### Document extract
────────────────

Time will prove that the US eventually makes a fool of itself.
– People’s Daily, official newspaper of the Chinese Communist Party
POITOU, FRANCE – We’ve made two bold, perhaps reckless, predictions.
As to one of them, we’re beginning to have doubts.
Our first prediction was that the Fed will never normalize interest rates. It claims to have begun the normalization process more than three years ago, in June 2015, taking tiny steps toward higher rates – increasing them by 25 basis points each quarter.
But consumer price inflation is walking faster… and now – 10 years after its emergency rate cuts – the Fed’s key lending rate is only 2%, nearly 100 basis points below the rate of inflation.
In other words, the Fed is still lending money at a very abnormal rate.
The Fed will never normalize its rates because it has created an economy that depends on peculiar ones. Normal rates, discovered by cooperating parties in a free market, would now sink both the economy and the stock market.
Most likely, stocks will fall and the economy will go into a vicious recession long before the Fed gets anywhere close to normal.
Then, it will repeat Mistake #3, dropping rates again in a panic. We have high confidence that that is what will happen – especially with the self-described “king of debt,” Donald J. Trump, egging it on.
It’s our second prediction that we’re beginning to wonder about. We predicted that the president would back off from his trade war. But after his latest tweets, we’re not so sure.
Let us get to that in a moment. First, a local update:
Europe has been suffering from a heat wave – a canicule, as they call it here in France. Lawns dry up. Retirees drop dead. The young and old stay indoors during the heat of the day.
Few people have air conditioning. It is rarely needed. And even today, with temperatures in the 90s, it isn’t as uncomfortable as you might think. Humidity is low.
The old houses – with their thick, stone walls – never heat up completely. Windows are thrown open at night to cool the houses down. In the morning, outside shutters, windows, indoor shutters, and curtains are closed to keep the heat out.
And in the evening, we enjoy a long, slow dinner outside… as the light and heat fade away.
Oh… and we have a new project!

────────────────

### Dataset content
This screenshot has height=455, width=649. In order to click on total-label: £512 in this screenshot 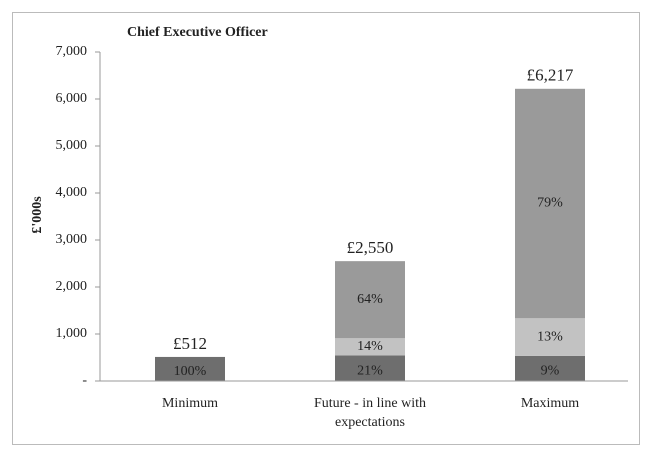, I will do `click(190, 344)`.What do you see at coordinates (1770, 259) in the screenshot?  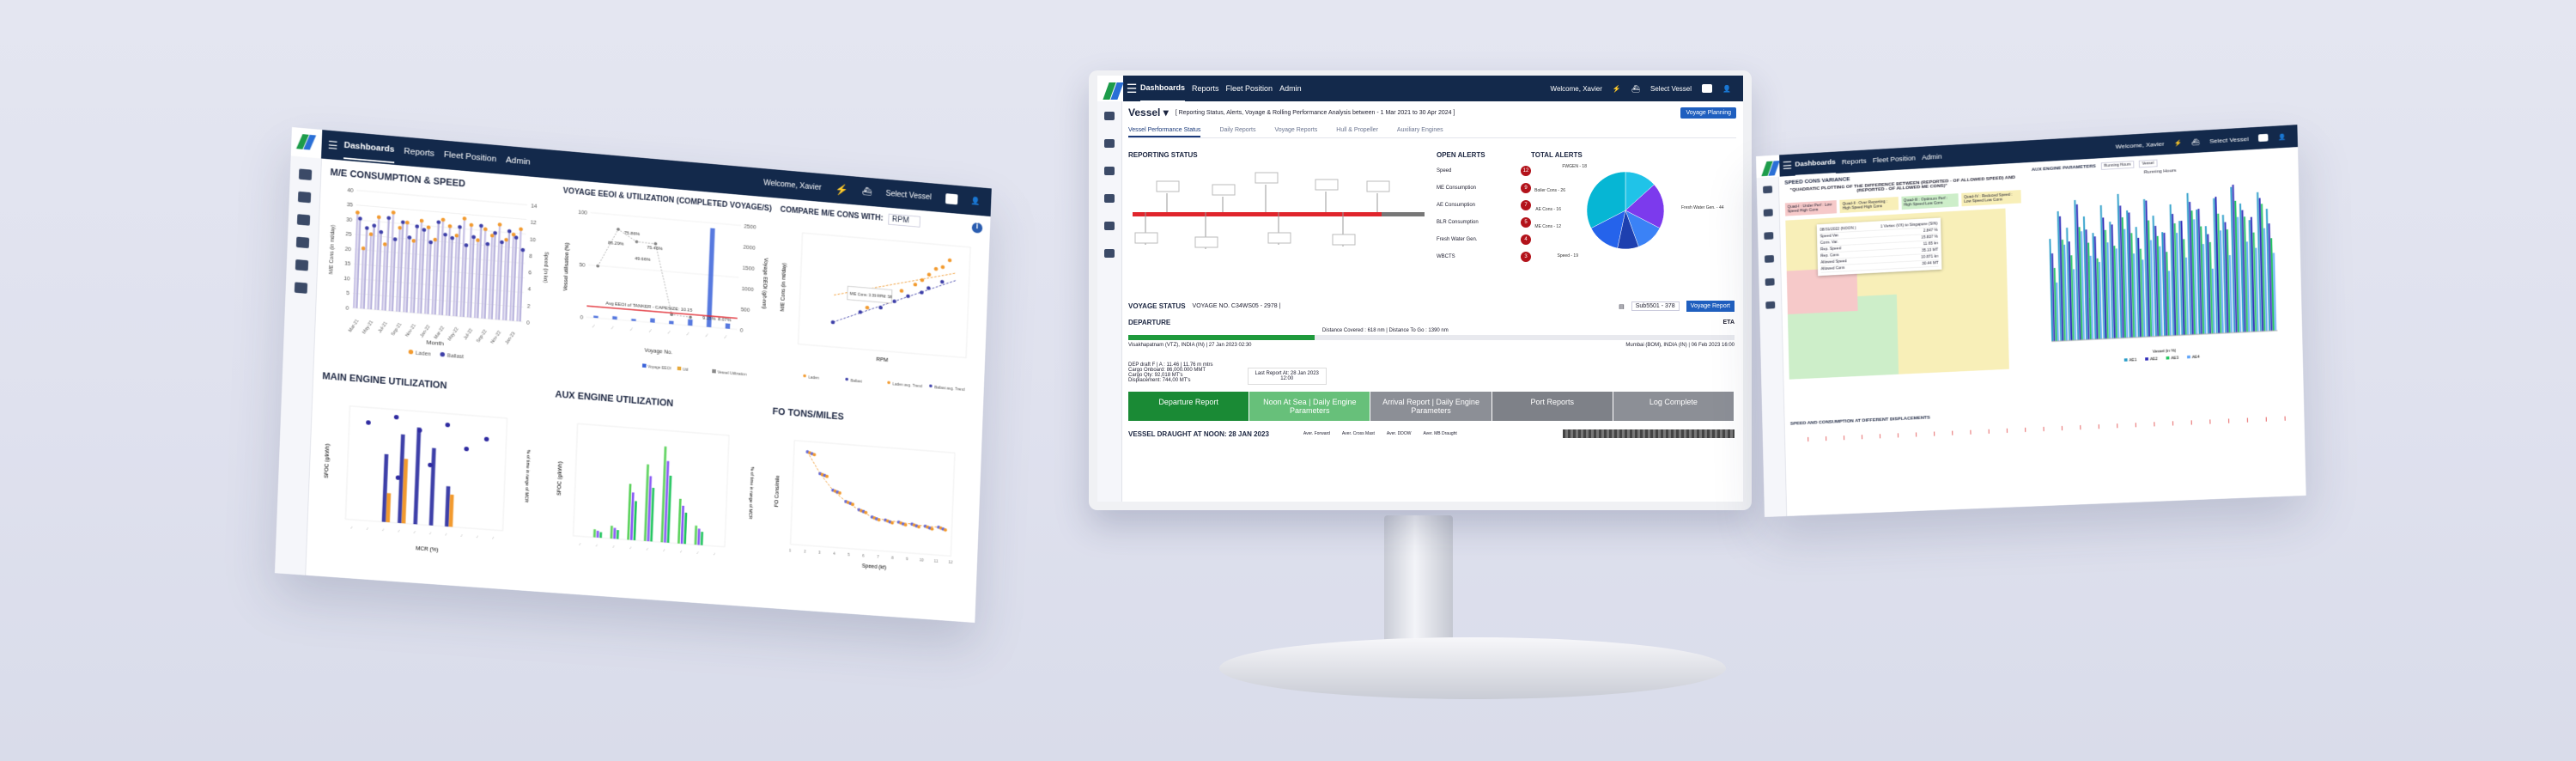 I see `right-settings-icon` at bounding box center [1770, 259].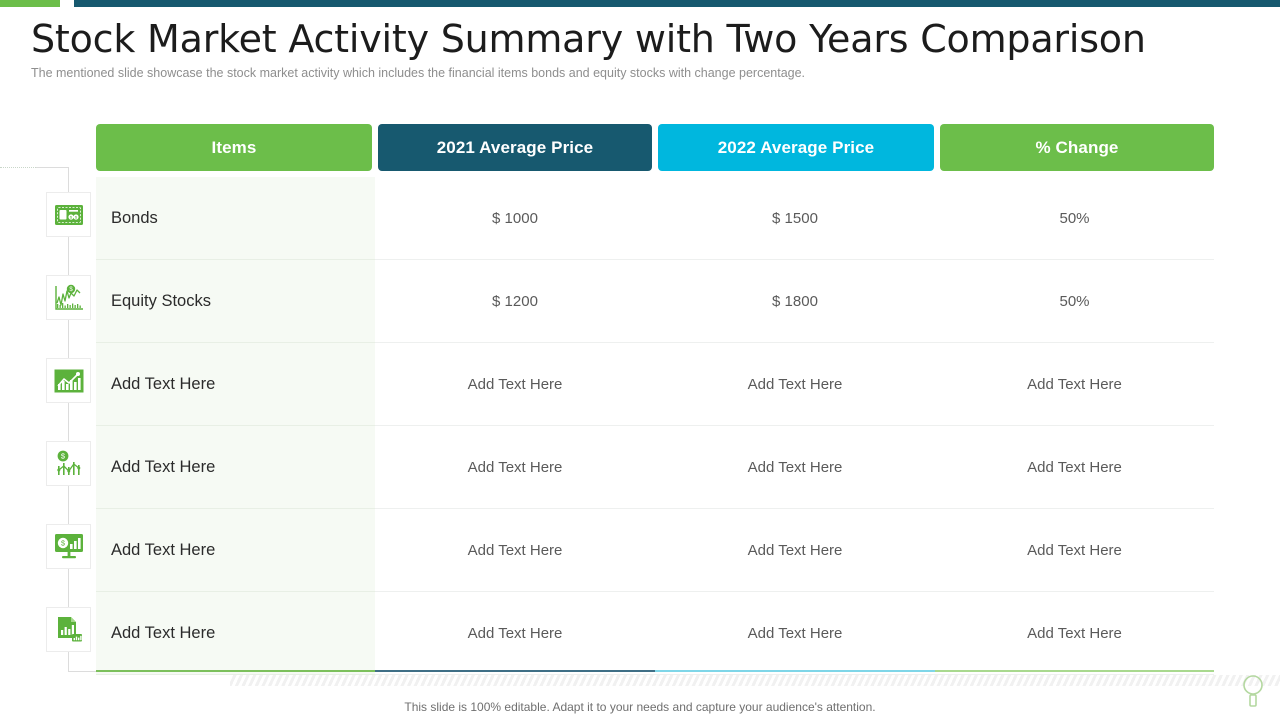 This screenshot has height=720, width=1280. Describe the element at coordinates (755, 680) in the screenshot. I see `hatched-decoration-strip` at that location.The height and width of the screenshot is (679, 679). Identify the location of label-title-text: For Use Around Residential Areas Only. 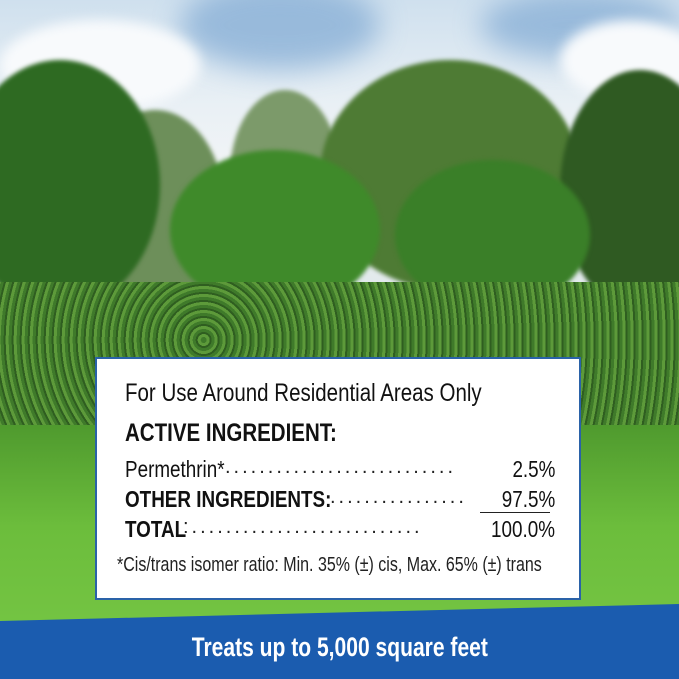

────────────────

In the piece on Fed interest rates and the French heat wave, why does the writer say the Fed will never normalize rates? Answer in one to three sentences.

### Solution to the problem
The Fed has created an economy that depends on peculiar rates. Normal rates, discovered by cooperating parties in a free market, would now sink both the economy and the stock market.